## Material to process
==*==

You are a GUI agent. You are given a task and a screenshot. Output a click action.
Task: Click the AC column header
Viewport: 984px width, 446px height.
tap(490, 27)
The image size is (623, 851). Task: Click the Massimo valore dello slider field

==*==

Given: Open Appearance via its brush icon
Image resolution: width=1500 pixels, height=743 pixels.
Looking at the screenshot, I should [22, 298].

==*==

## Aim of the task
Everything from the line containing "Task: Click the AC column header" through the line containing "The image size" in the material above should be retyped exactly, both ends included, and nothing more.

## Reply to the exercise
Task: Click the AC column header
Viewport: 984px width, 446px height.
tap(490, 27)
The image size is (623, 851). Task: Click the Massimo valore dello slider field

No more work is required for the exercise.